Scientific classification
- Kingdom: Animalia
- Phylum: Chordata
- Class: Reptilia
- Order: Squamata
- Suborder: Anguimorpha
- Family: Anguidae
- Genus: Barisia
- Species: B. herrerae
- Binomial name: Barisia herrerae Zaldívar-Riverón & Nieto-Montes de Oca, 2002

= Barisia herrerae =

- Genus: Barisia
- Species: herrerae
- Authority: Zaldívar-Riverón & Nieto-Montes de Oca, 2002
- Conservation status: EN

Species of lizard

Herrera's alligator lizard (Barisia herrerae) is a species of medium-sized lizard in the family Anguidae.

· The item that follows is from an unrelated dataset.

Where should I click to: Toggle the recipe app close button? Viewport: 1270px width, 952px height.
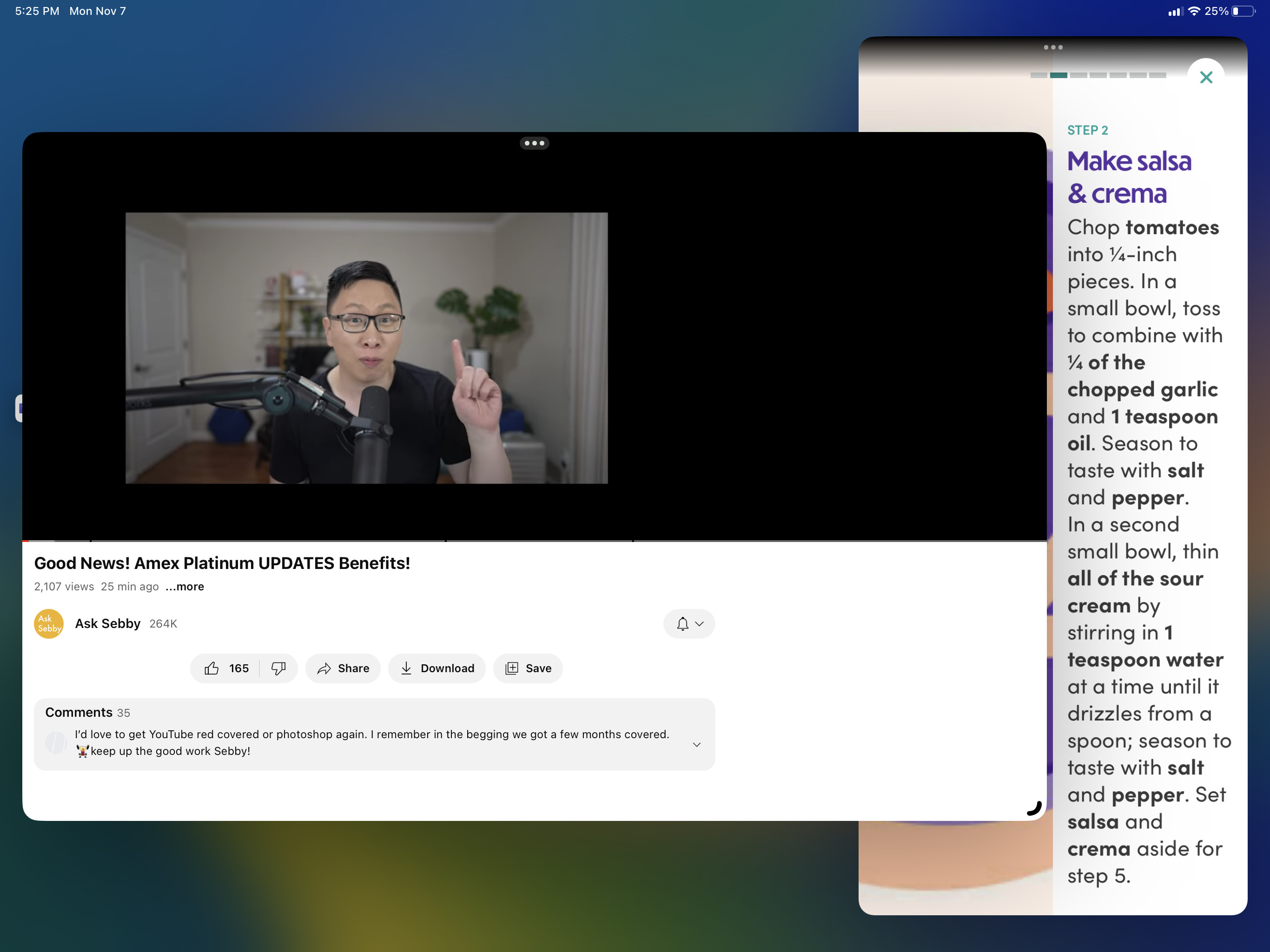click(1206, 77)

The species is endemic to Mexico.

==Etymology==
The specific name, herrerae, is in honor of Mexican biologist Alfonso Luis Herrera.

==Geographic range==
B. herrerae is found in central Mexico, in the Mexican states of México and Morelos.

==Habitat==
The preferred natural habitat of B. herrerae is forest, at altitudes of 2,350–2,500 m.

==Reproduction==
The mode of reproduction of B. herrerae has been described as viviparous and as ovoviviparous. Litter size is five to seven newborns.